1. What you need to know before crawling:

1) Structure of the Web page:

A. You know, crawling this site can make you disgusting, the field is very many, and the boy's page and the girls page knot enough is not the same, so the male and female data page inside the location is not the same, the label properties have different places, so, I use if separate men and women to climb separately, The middle also contains some data conversion and split processing, there are also some pits, I will say in the code below

B. Web site has anti-stripping technology, previously wrote a crawler, request, resolution, access are in a file, when the request is too fast to be forced to disconnect the server, the solution is to use proxy IP and replace the useragent, but there is a bug is the agent to crawl the agent IP is very low availability, resulting in very slow, and then decisively dropped, hair Now is OK, his anti-crawling mechanism did not get too clear.

C. Analog login: Strictly speaking can not be simulated, the solution is to manually after landing on the Web page, and then go to the browser to take the cookie out, put into the headers inside, the request with a cookie, so that you can request to log in to catch the data.

D. Analysis of the page, the user's details page is followed by the ID in the change, so crawl logic is to use a For loop id+ request connection, but also natural to go to heavy, sometimes there will be an unknown error in the middle of the break, you can catch an exception for the outside, and then the entire code is installed in a def, Recursive implementation always loops

2) configuring RABBITMQ in Linux can be found in one of my other articles: http://www.cnblogs.com/devinCat/articles/7172927.html

3) Development tools: pycharm+python3.6

2. The role of MQ in this task: to split a task vertically into blocks, each piece of message queue for the media to connect and transfer the required information, so that the implementation of different task logic of the code can work in parallel, do not affect and can improve the efficiency of the program, Message Queuing has six modes of operation, Here is Work mode, suggest Baidu understand the principle, in this but more elaboration.

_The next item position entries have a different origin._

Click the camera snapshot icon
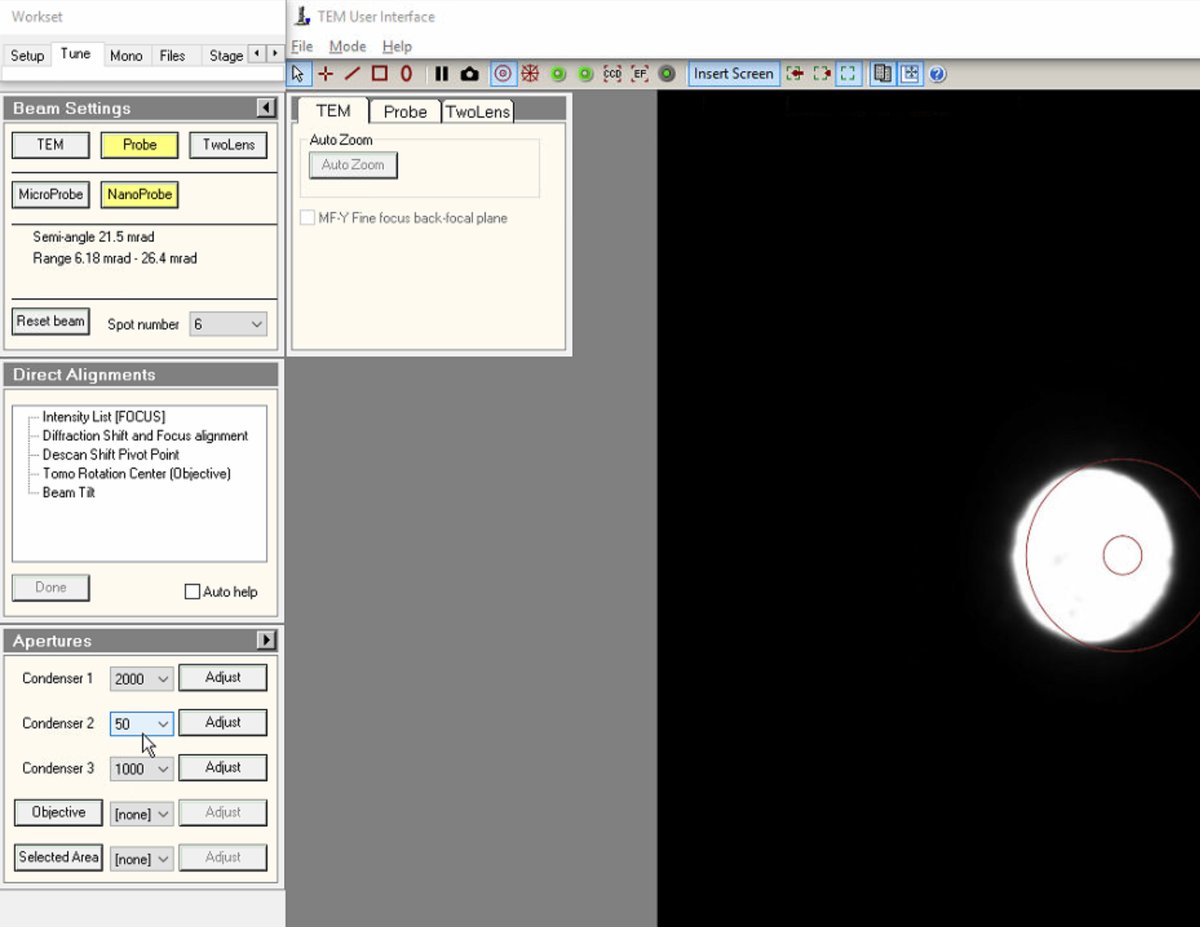(x=468, y=73)
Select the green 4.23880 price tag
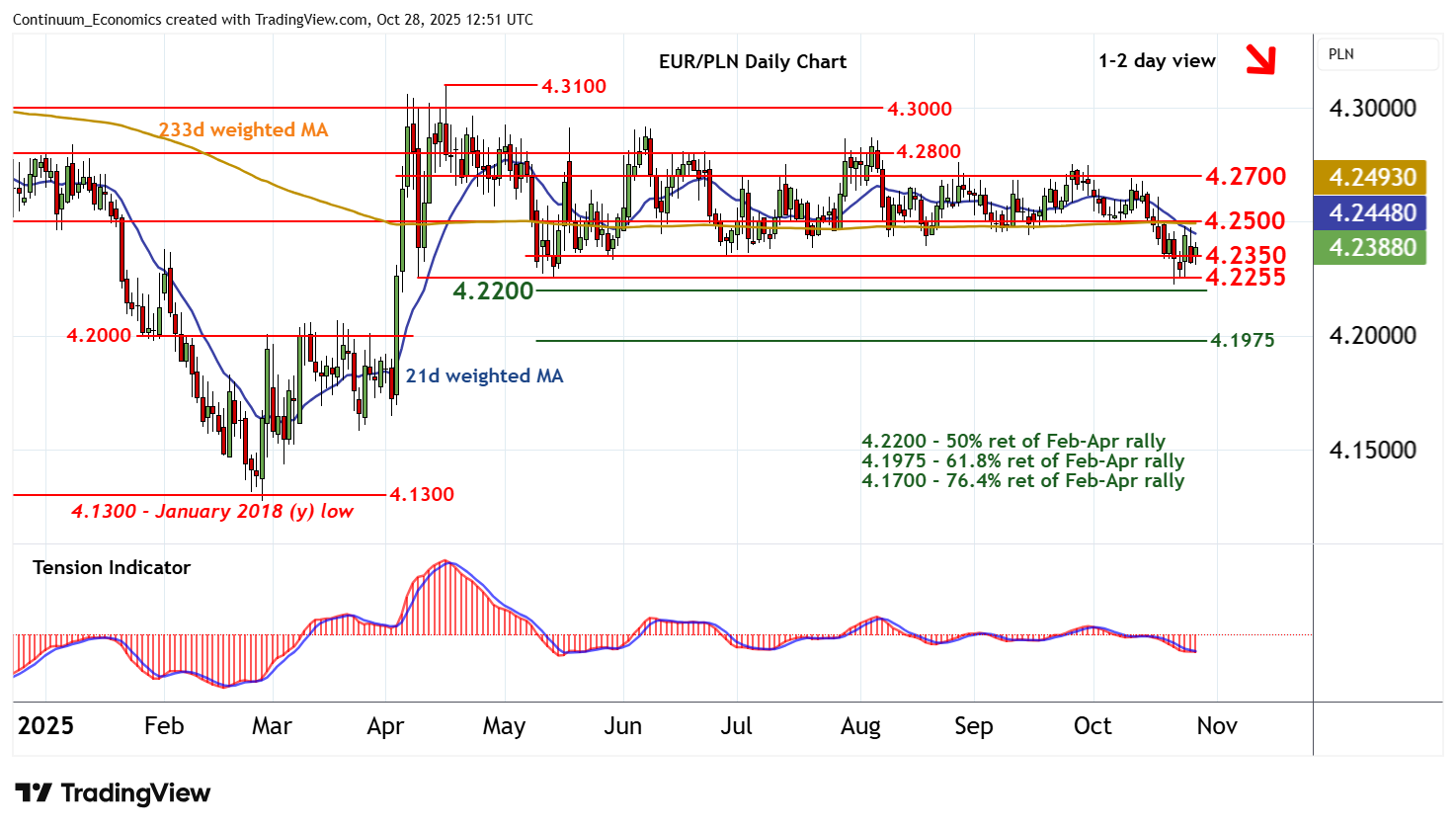This screenshot has width=1456, height=830. pos(1371,248)
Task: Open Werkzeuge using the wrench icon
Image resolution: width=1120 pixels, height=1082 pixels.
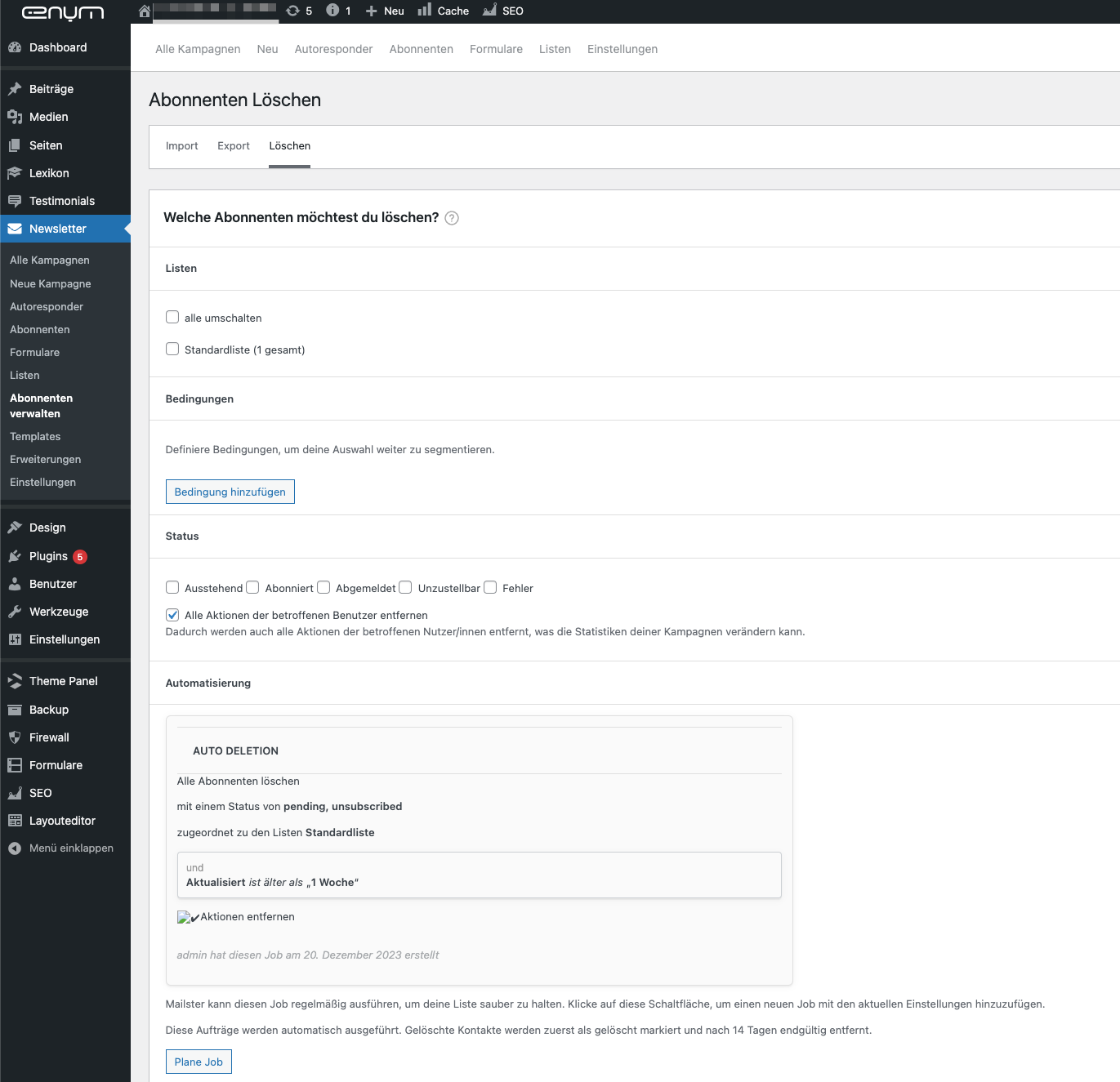Action: tap(15, 612)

Below I draw a picture to help you understand the code implementation logic and process, hope to help everyone! (Big point to see more clearly)

The code on GitHub, I small white, I hope the great Gods more guidance: Https://github.com/DevinCat/Cat

Follow-up will add multithreading, and constantly optimize and improve, although hard, after the realization or there is a kind of what is the sense of ^?_?^, hope that we have a lot of advice, welcome message exchange!

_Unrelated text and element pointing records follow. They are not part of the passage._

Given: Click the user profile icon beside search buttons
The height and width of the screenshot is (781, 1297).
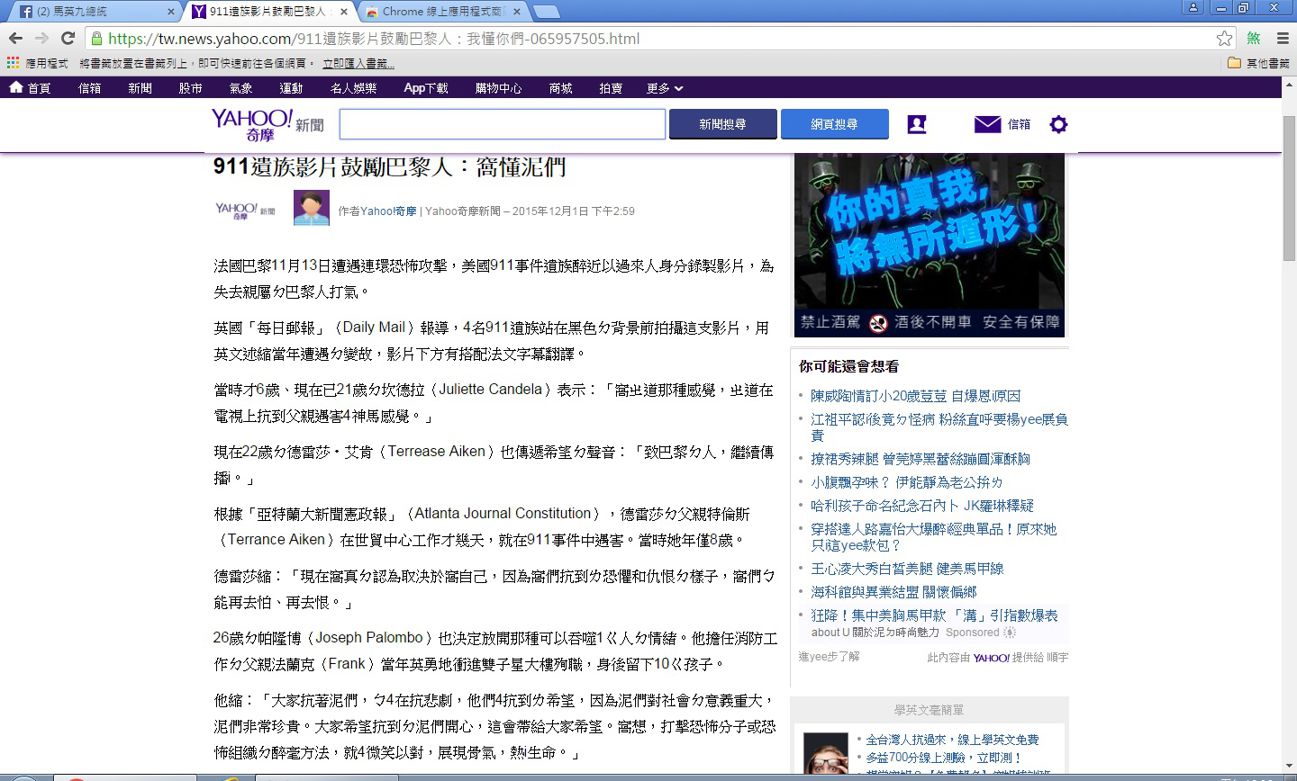Looking at the screenshot, I should [x=916, y=124].
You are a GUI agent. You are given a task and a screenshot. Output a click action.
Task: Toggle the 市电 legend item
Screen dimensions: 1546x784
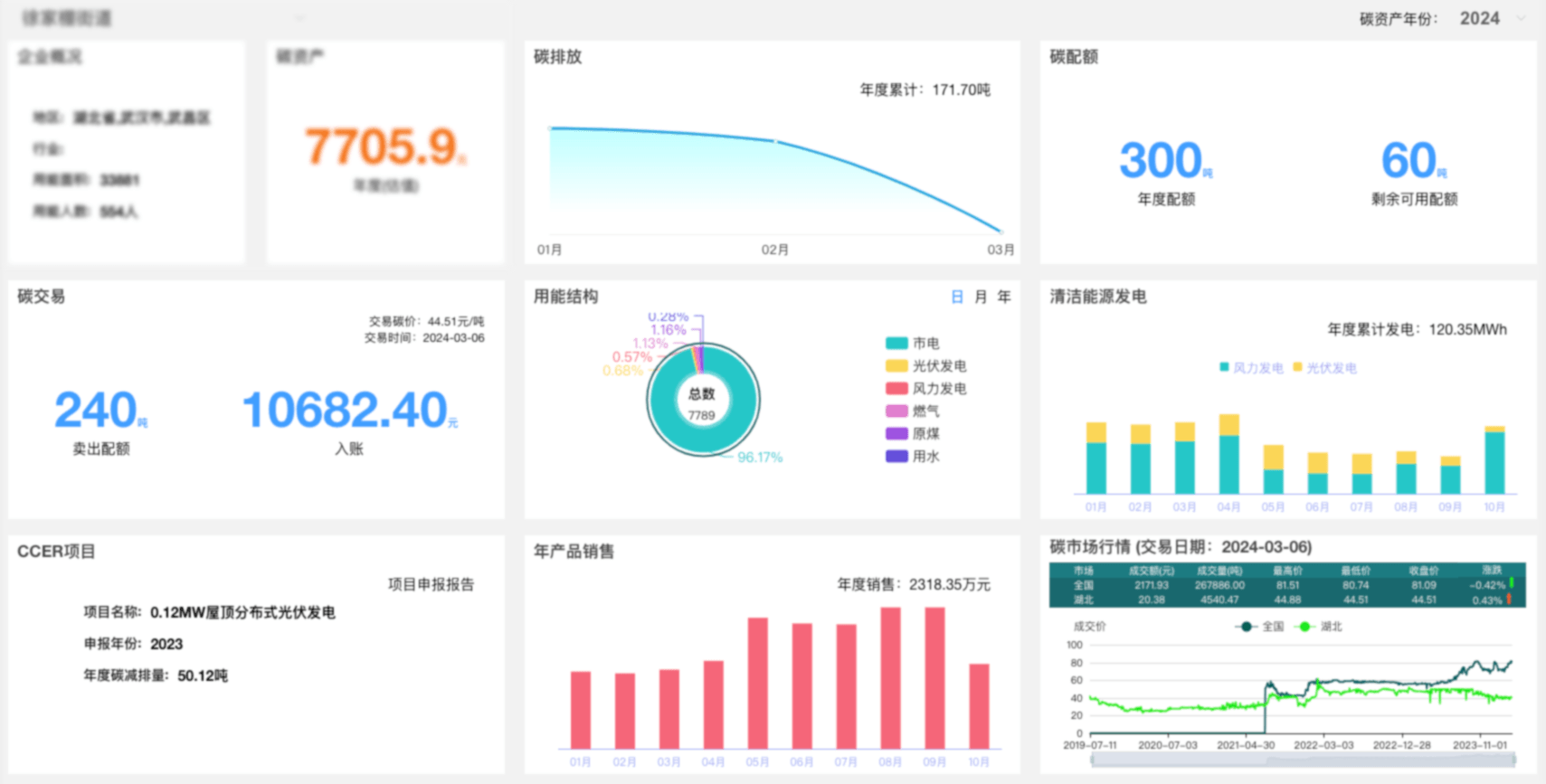(x=912, y=344)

PYTHON+RABBITMQ Crawl a dating website user data

Related Article

Contact Us

The content source of this page is from Internet, which doesn't represent Alibaba Cloud's opinion; products and services mentioned on that page don't have any relationship with Alibaba Cloud. If the content of the page makes you feel confusing, please write us an email, we will handle the problem within 5 days after receiving your email.

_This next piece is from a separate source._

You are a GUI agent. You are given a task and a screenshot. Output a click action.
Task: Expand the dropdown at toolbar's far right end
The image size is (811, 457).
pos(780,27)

If you find any instances of plagiarism from the community, please send an email to: info-contact@alibabacloud.com and provide relevant evidence. A staff member will contact you within 5 working days.

A Free Trial That Lets You Build Big!

Start building with 50+ products and up to 12 months usage for Elastic Compute Service

  • Sales Support

    1 on 1 presale consultation

  • After-Sales Support

    24/7 Technical Support 6 Free Tickets per Quarter Faster Response

  • Alibaba Cloud offers highly flexible support services tailored to meet your exact needs.